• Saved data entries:
= Beginning of Section =

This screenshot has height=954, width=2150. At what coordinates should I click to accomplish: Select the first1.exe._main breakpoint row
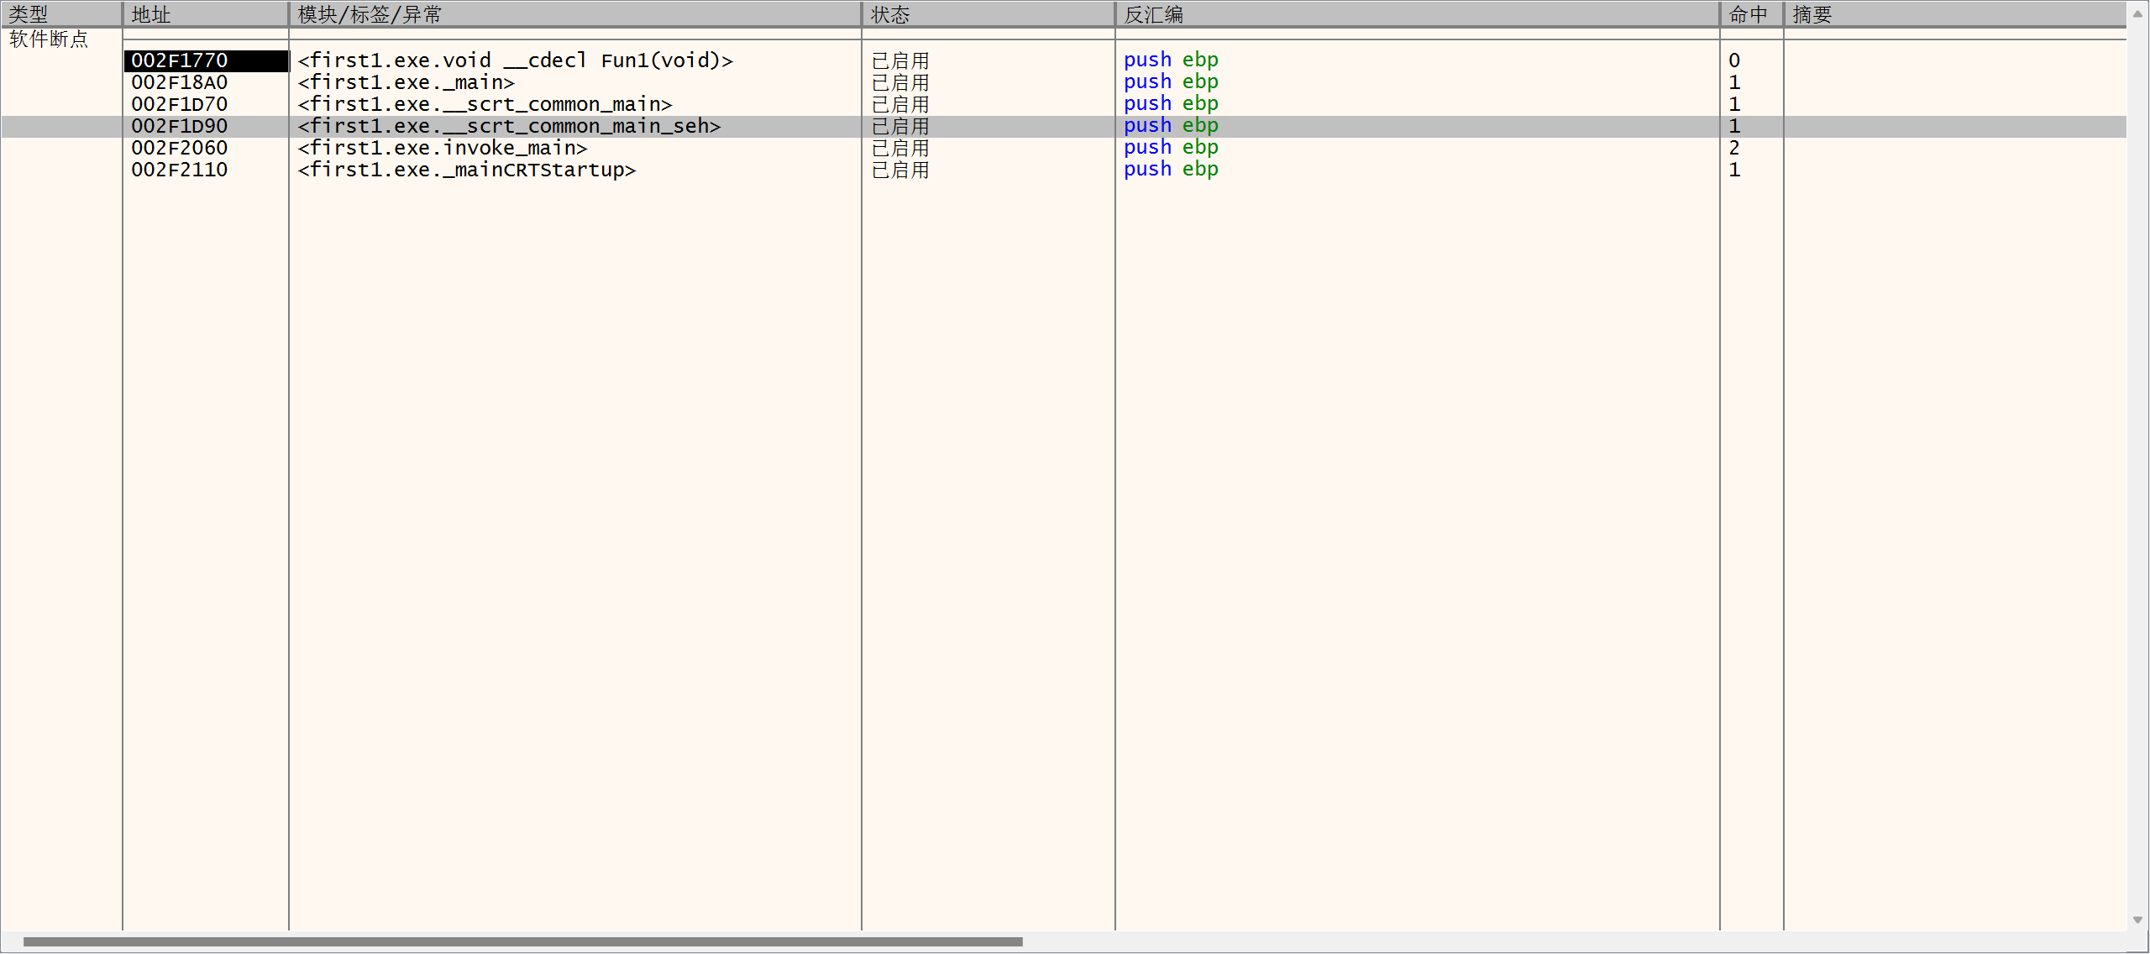pos(406,82)
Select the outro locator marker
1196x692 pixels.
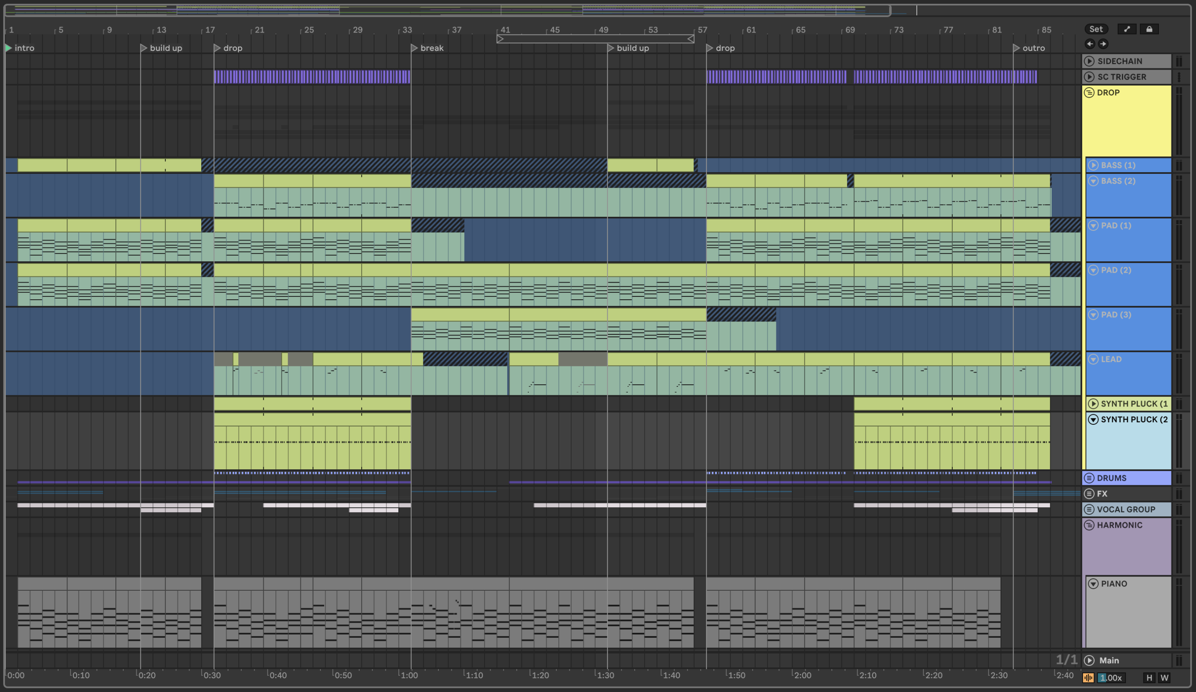(x=1016, y=48)
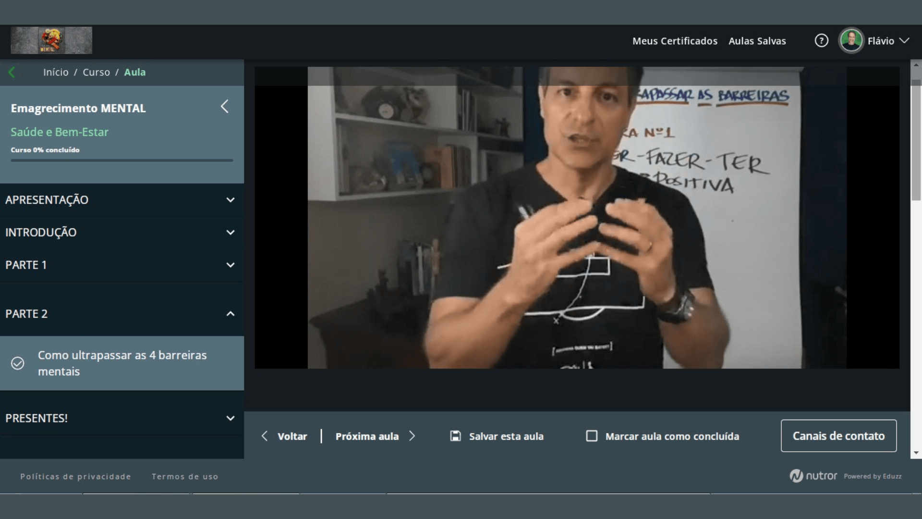Click the Voltar left arrow icon

(265, 436)
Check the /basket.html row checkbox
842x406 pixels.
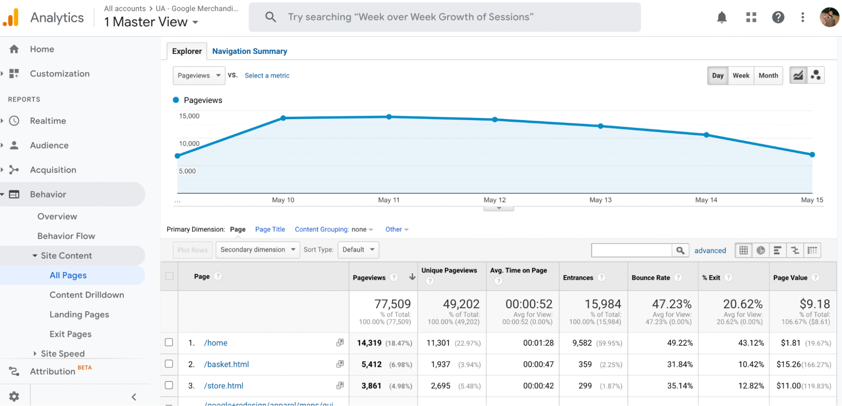tap(168, 364)
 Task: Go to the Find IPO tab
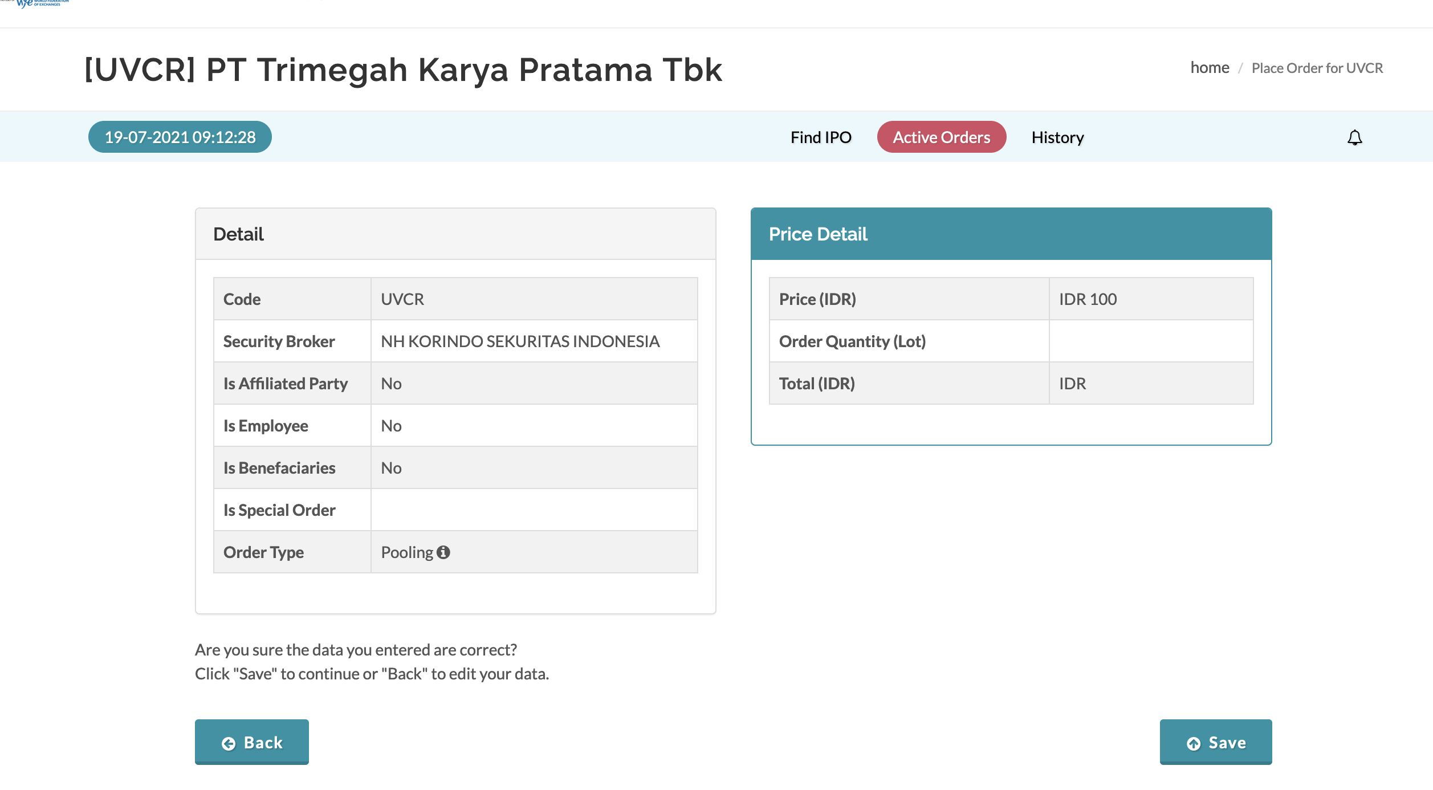(x=820, y=137)
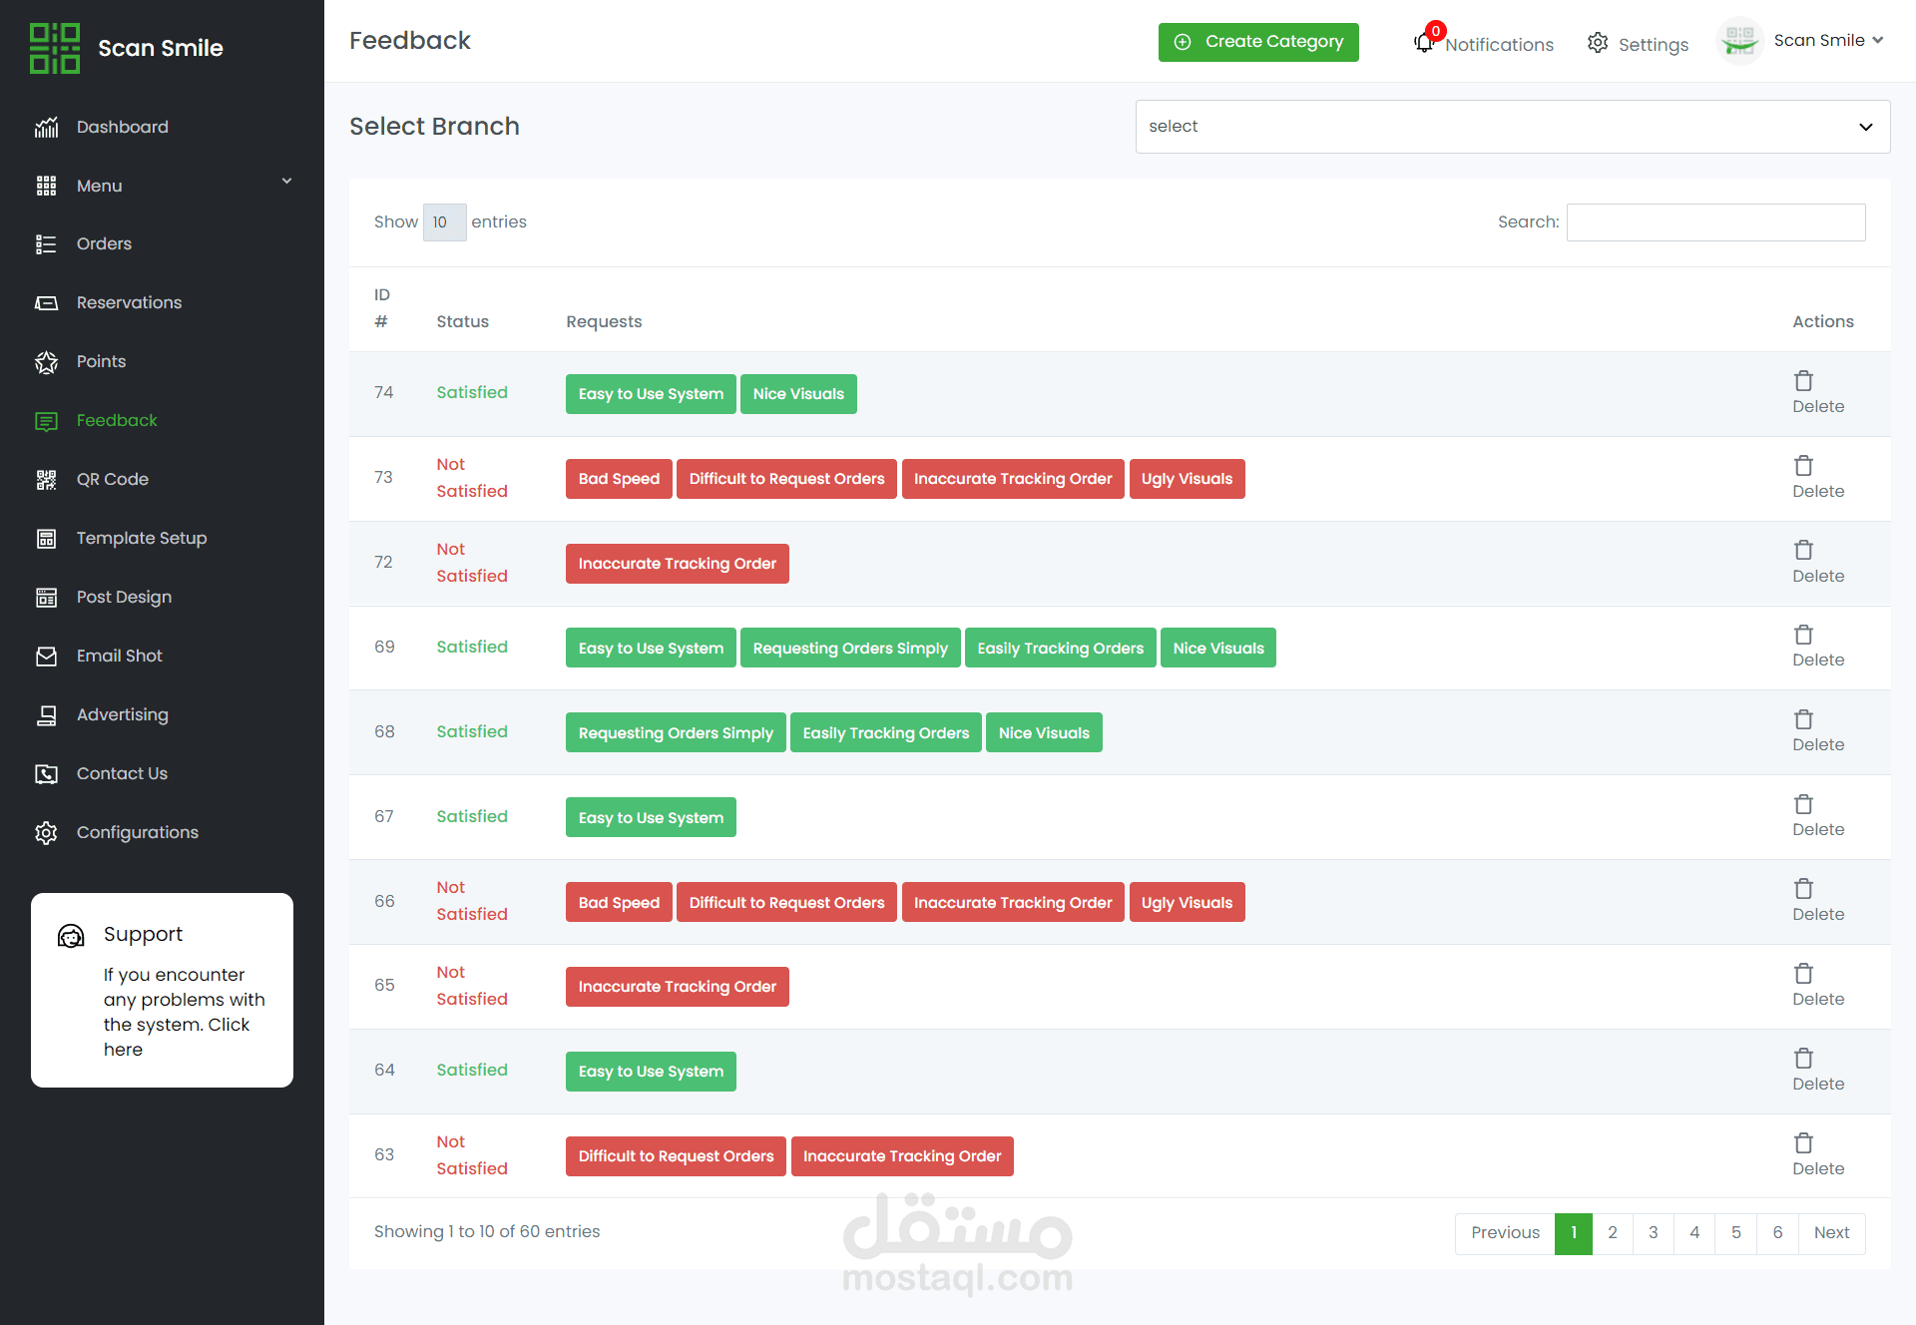Click the Points star icon

[46, 362]
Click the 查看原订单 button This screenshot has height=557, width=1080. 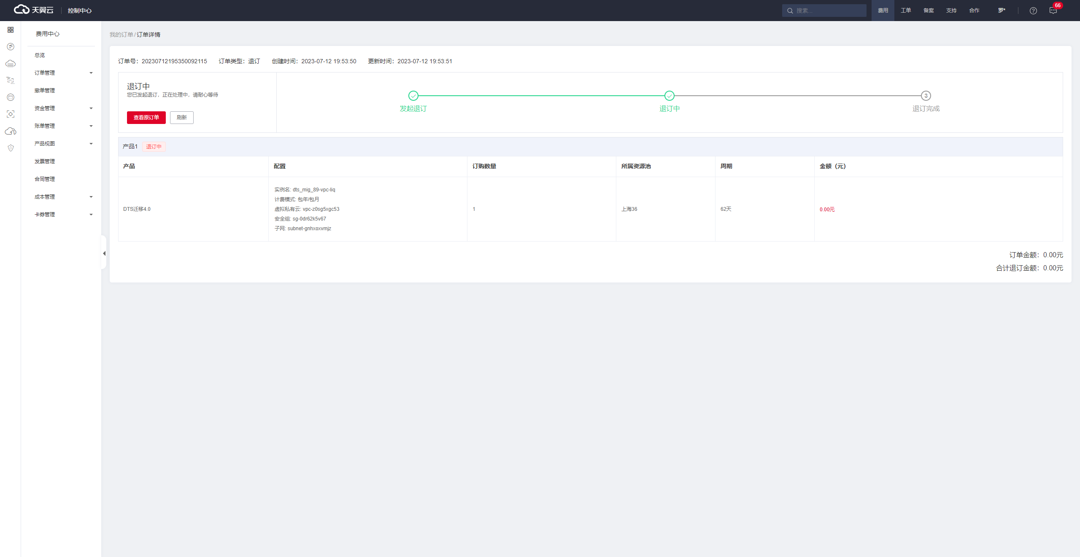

= End of Section =

Please reproduce the lines above from the one containing "Check the /basket.html row checkbox" through the final line, exactly and inclusively, leaving out each picture.

Check the /basket.html row checkbox
842x406 pixels.
tap(168, 364)
 Task: Go to the Find IPO tab
(x=820, y=137)
Click the Points star icon

[46, 362]
Click the 查看原订单 button This screenshot has height=557, width=1080. 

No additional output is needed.